Вместе с тем реальный мир, изображенный в «Повести о Гэндзи», подчиняется не столько реальным, сколько условно-литературным законам. Да и сами герои находятся на грани между действительно существовавшими людьми и обобщенно-условными персонажами моногатари.
Уже сам выбор персонажей является данью литературной традиции, требующей, чтобы герои моногатари принадлежали к высшим слоям столичной аристократии. (Исключение составляют описанные в главах «Пустая скорлупка цикады» – «Вечерний лик» женщины среднего сословия, изображение которых было смелым новаторством со стороны Мурасаки.)
Сам Гэндзи, несмотря на соотносимость его судьбы с судьбами действительно существовавших личностей, образ скорее идеальный, чем реальный. Писательница наделила его всеми мыслимыми достоинствами благородного мужа, уподобив совершенным героям древности. Человеческое сочетается в образе Гэндзи с божественным – недаром дом на Шестой линии постоянно сравнивается с Землей Вечного Блаженства – буддийским раем. Уход Гэндзи из мира также напоминает уход божества – в старинных моногатари никогда не рассказывается о смерти богов и фей, они просто переходят в другие миры, исполнив свое земное предначертание. На небеса возносится Кагуя-химэ, в облаках скрывается Гэндзи.
Стр. 45
От мифа и стремление Мурасаки к равновесию судеб: богатые, счастливые рано умирают, несчастные, пренебрегаемые всеми – возвышаются.

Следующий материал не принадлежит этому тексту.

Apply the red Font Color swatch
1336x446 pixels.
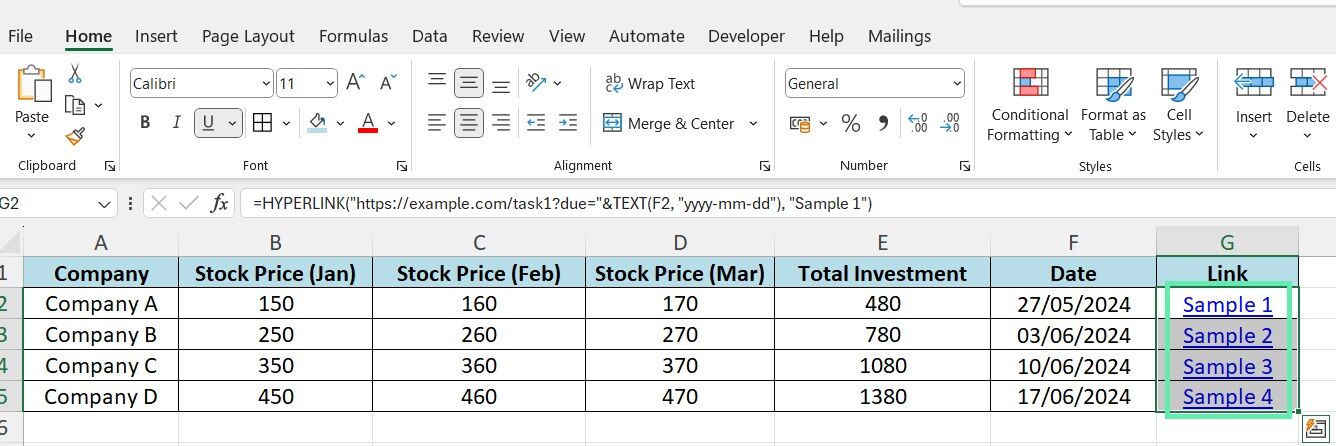pos(367,123)
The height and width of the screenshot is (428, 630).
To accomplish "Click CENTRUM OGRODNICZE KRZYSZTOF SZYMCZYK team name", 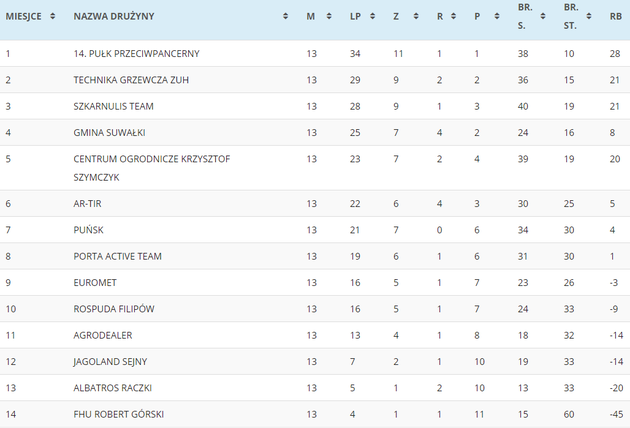I will point(151,168).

В истории Укифунэ находит отражение весьма распространенный в то время сюжет о злой мачехе и падчерице, а в любовном треугольнике Ниоу – Укифунэ – Каору можно усмотреть новый вариант древней легенды о деве Унаи, зафиксированной еще в «Манъёсю».
Мотив «выбора женихов», впервые прозвучавший в «Повести о старике Такэтори» и подхваченный автором «Повести о Дупле» (глава «Атэмия»), звучит и в «Повести о Гэндзи» – в эпизодах с выбором мужа для Тамакадзура.
Окружающий мир (как человеческий, так и мир природы) в эпоху Хэйан воспринимался не непосредственно, а через призму разнообразных синтоистских, буддийских, конфуцианских, даосских и прочих представлений, к тому же видение мира в значительной мере определяли и литературно-эстетические критерии, к концу X в. сложившиеся в разработанную систему.
Так, мир природы был ценен не сам по себе, не как нечто обособленное, существующее помимо людей (интересно, что в древнеяпонском языке слова «природа» – сидзэн вообще не было), а как объект эстетического и философско-этического переживания. Эстетическая ценность тех или иных природных явлений закреплялась поэтическими антологиями и в «олитературенном», «эстетизированном» виде входила в духовный мир человека, определяя тем самым сферу дальнейшего отбора поэтического материала. (Интересно, что для японских трактатов о сущности поэзии, равно как и для китайских, в традициях которых они написаны, характерна зависимость «сердце – слово», а не «слово – действительность», как в западной поэзии. Отношение «слова» к «действительности» вообще не рассматривалось.)